The following are some of the common violations our exam teams in each industry found during examinations in the last quarter:
- MSB Programs
- Mortgage Originations – Mortgage Broker
- Mortgage Originations – Consumer Loan
- Mortgage Servicing
- Escrow Agent
Changes – Remember to make timely updates to material business changes in the NMLS. You must do so within 30 days. See WAC 208-690-110, and for changes of control see WAC 208-690-115.
Permissible Investment (PI) and Transmission Liability Reporting and Coverage – You must prepare and maintain monthly PI reports in order to demonstrate adequate PI as required under RCW 19.230.200 and RCW 19.230.210. Note, the Department provides model PI and Average Daily Transmission Liability (ADTL) forms for your use on the agency’s website.
Money Transmission Volume Reporting – You must ensure that all licensed money transmission activity volumes are accurately reported annually within the Annual Assessment Report AND quarterly through the NMLS call reports. Accurate volume is necessary to determine financial requirements for surety bond amounts, tangible net worth, and PI and ADTL. Reported volumes will be reviewed and compared between Annual Assessments, the NMLS, and examination documentation for accuracy and consistency. Inaccurate volume reporting could lead to violations of multiple statutes, including, but not limited to: RCW 19.230.050, RCW 19.230.060, 19.230.110, RCW 19.230.152, and RCW 19.230.200.
Mortgage Originations – Mortgage Broker
The most common violations over the last quarter are:
- Failure to file accurate MCRs
- Failure to develop and implement an adequate Anti-Money Laundering program
- Failure to develop a compliant business resumption plan
The first two are common and have been for years.

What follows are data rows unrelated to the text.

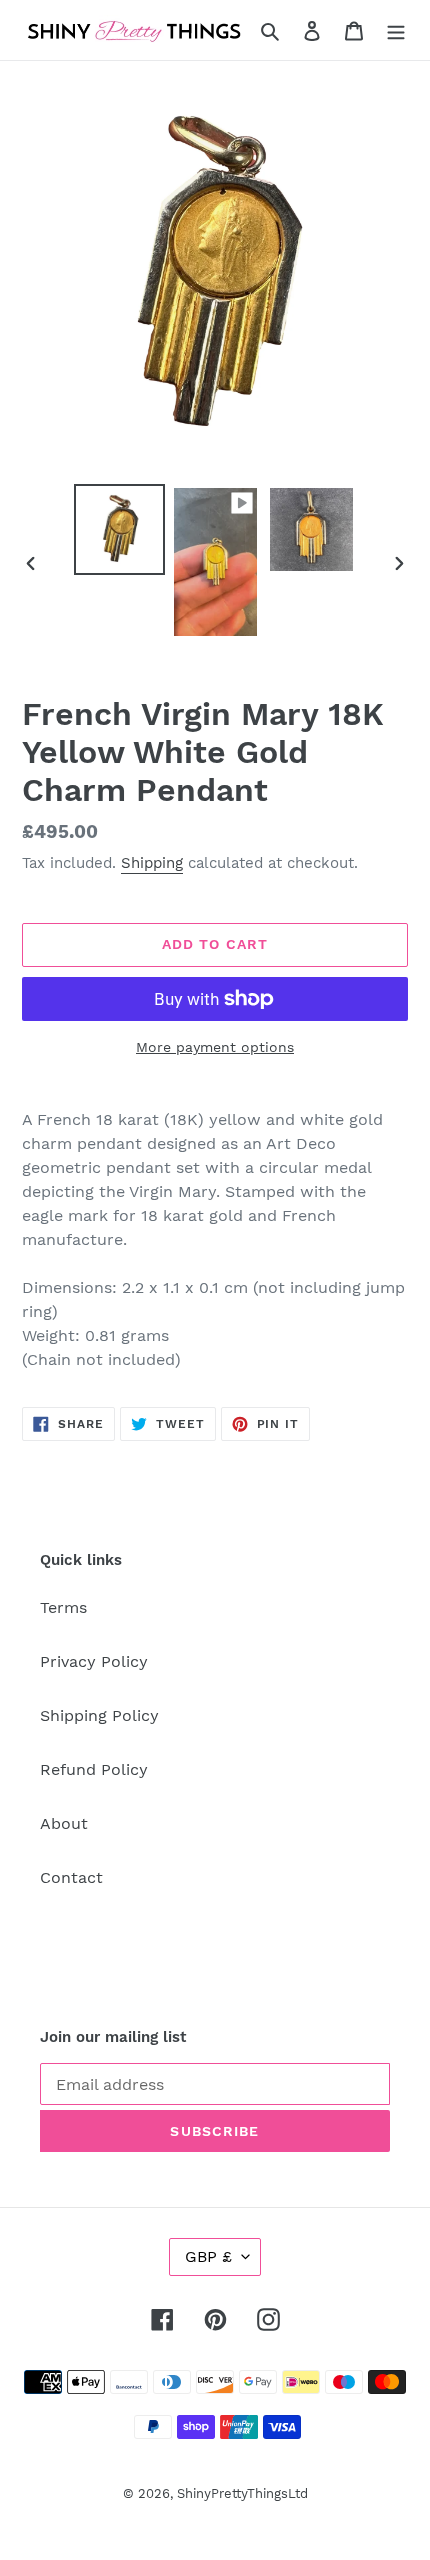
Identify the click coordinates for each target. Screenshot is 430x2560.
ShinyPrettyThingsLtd (242, 2493)
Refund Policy (94, 1769)
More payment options (215, 1047)
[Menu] (396, 30)
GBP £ (208, 2256)
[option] (120, 529)
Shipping (152, 863)
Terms (63, 1607)
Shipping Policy (99, 1715)
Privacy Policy (94, 1661)
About (64, 1823)
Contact (71, 1877)
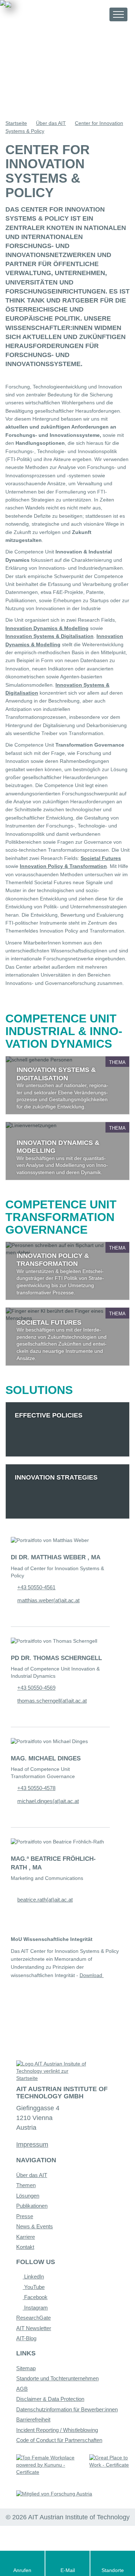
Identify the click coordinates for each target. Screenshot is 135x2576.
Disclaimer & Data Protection (50, 2399)
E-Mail (67, 2570)
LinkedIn (33, 2276)
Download (92, 1975)
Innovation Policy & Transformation (63, 866)
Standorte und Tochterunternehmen (57, 2378)
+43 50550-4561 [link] (36, 1587)
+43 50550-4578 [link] (36, 1788)
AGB (22, 2389)
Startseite (16, 123)
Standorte (113, 2570)
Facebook (35, 2297)
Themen (26, 2185)
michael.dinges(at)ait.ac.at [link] (48, 1801)
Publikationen (32, 2206)
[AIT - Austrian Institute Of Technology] (45, 14)
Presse (24, 2216)
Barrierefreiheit (33, 2419)
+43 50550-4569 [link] (36, 1688)
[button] (97, 14)
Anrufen (22, 2570)
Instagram (35, 2308)
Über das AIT (51, 123)
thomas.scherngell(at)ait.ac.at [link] (52, 1701)
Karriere (25, 2237)
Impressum (32, 2144)
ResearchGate (33, 2318)
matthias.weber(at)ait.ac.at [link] (48, 1600)
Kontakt (25, 2247)
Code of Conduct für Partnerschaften (59, 2440)
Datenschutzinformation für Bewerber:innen (67, 2409)
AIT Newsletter (33, 2328)
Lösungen (27, 2196)
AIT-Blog (26, 2338)
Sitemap (26, 2368)
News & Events (34, 2226)
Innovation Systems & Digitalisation (49, 636)
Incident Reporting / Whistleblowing (57, 2430)
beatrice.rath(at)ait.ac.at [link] (45, 1900)
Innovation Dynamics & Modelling (47, 628)
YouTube (34, 2287)
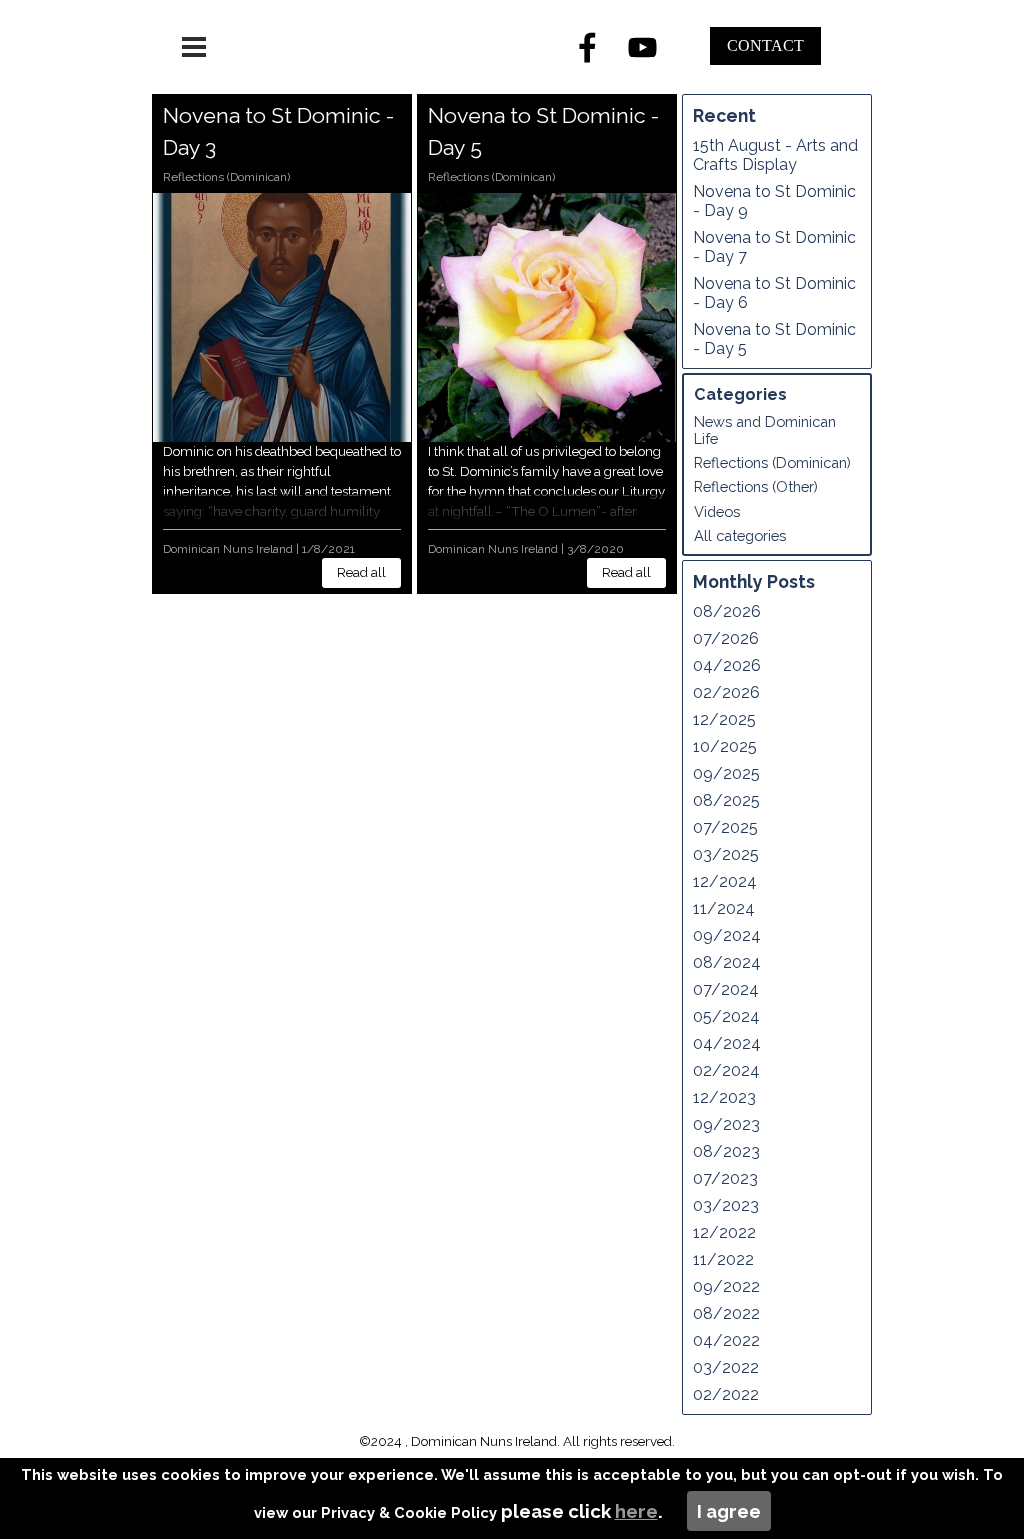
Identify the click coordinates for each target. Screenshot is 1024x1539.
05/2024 (726, 1016)
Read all (361, 572)
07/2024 (726, 989)
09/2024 (727, 935)
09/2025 (726, 773)
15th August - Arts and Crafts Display (775, 155)
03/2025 (726, 854)
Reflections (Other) (756, 486)
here (636, 1511)
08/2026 (727, 611)
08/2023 (726, 1151)
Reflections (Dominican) (226, 177)
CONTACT (765, 45)
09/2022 (726, 1286)
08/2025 (726, 800)
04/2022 (726, 1340)
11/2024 (724, 908)
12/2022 (724, 1232)
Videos (717, 511)
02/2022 (726, 1394)
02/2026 (726, 692)
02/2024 (726, 1070)
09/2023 (726, 1124)
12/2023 (724, 1097)
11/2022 (723, 1259)
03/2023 (726, 1205)
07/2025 (725, 827)
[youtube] (643, 47)
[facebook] (588, 47)
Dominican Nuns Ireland (228, 549)
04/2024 (727, 1043)
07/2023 (725, 1178)
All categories (740, 535)
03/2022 (726, 1367)
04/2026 (727, 665)
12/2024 (725, 881)
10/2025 (725, 746)
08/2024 (727, 962)
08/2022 (726, 1313)
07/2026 (726, 638)
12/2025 (724, 719)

As a matter of reason, MCR applications in process at the end of the prior quarter must equal applications in process at the beginning of the current quarter. Many times the reported count and principal balance do not match from the end of one quarter to the beginning of the next. Though examiners are seeing better AML programs, actually tailored for a mortgage broker business rather than a money services business, we continue to see lax implementation around the training and independent testing requirements. If the program says there is yearly staff training and independent testing, examiners will ask for the records.
The common defect in business resumption plans is many do not address possible business disruptions, such as natural disasters (earthquake, volcanic eruption, flood). Brokers should brainstorm various scenarios that could disrupt the business and decide how they will react in that situation. For instance, how would business continue if local internet and/or cell service is out for an extended period? The Department understands companies cannot foresee all possible scenarios or have a solution for every possible disaster. However, many companies say their information is in the cloud, so business is protected from disruption. That is not necessarily true; business resumption plans should be detailed and comprehensive.
Mortgage Originations – Consumer Loans
Surety Bonds – The amount of the surety bond licensees are required to hold is based on the volume of activity from the prior year. Licensees must review and update surety bond amounts based on previous year volume by March 1 of each year. See WAC 208-620-320.
Supervisory Plans – This continues to be one of the most common examination findings. WAC 208-620-301(6) requires that licensed managers prepare and maintain written supervisory plans for the employees they supervise. Plans must include the number of employees supervised, their physical locations, how the supervisor will adequately supervise employees not in the same location as the supervisor, and the type and volume of work performed by the supervised employees. The Department publishes a model supervisory plan template that can be found at Consumer Loan Companies Forms.
Mortgage Loan Servicing
The most common residential mortgage loan servicing violations over the last quarter are:
- Failed to file accurate Consolidated Annual Reports
- Failed to properly maintain escrow accounts
- Failed to provide accurate and complete escrow analyses
Examiners continue to find annual reporting as of December 31 of the subject year whereas the instructions ask for all servicing accounts during the year, including loans paid off or transferred out during the year. Another error is misreporting loans subserviced by servicers licensed under the Consumer Loan Act or not licensed under the Act. Depository servicers are not licensed under the Consumer Loan Act, while non-depository servicers are licensed under the Act.
Escrow account errors involve paying taxes or insurance late and not canceling forced placed insurance as of the date a borrower obtains homeowners insurance. Inaccurate escrow analyses usually do not include all the months in an escrow account computation year.
Overall, escrow agents’ compliance remains strong. Common violations usually involve failure to perform duties expeditiously, such as not refunding property tax overpayments in a timely manner. The Department also cited overdrawn escrow accounts when insufficient recording fees were collected. Agents must deposit sufficient funds in to the trust account before disbursing fees.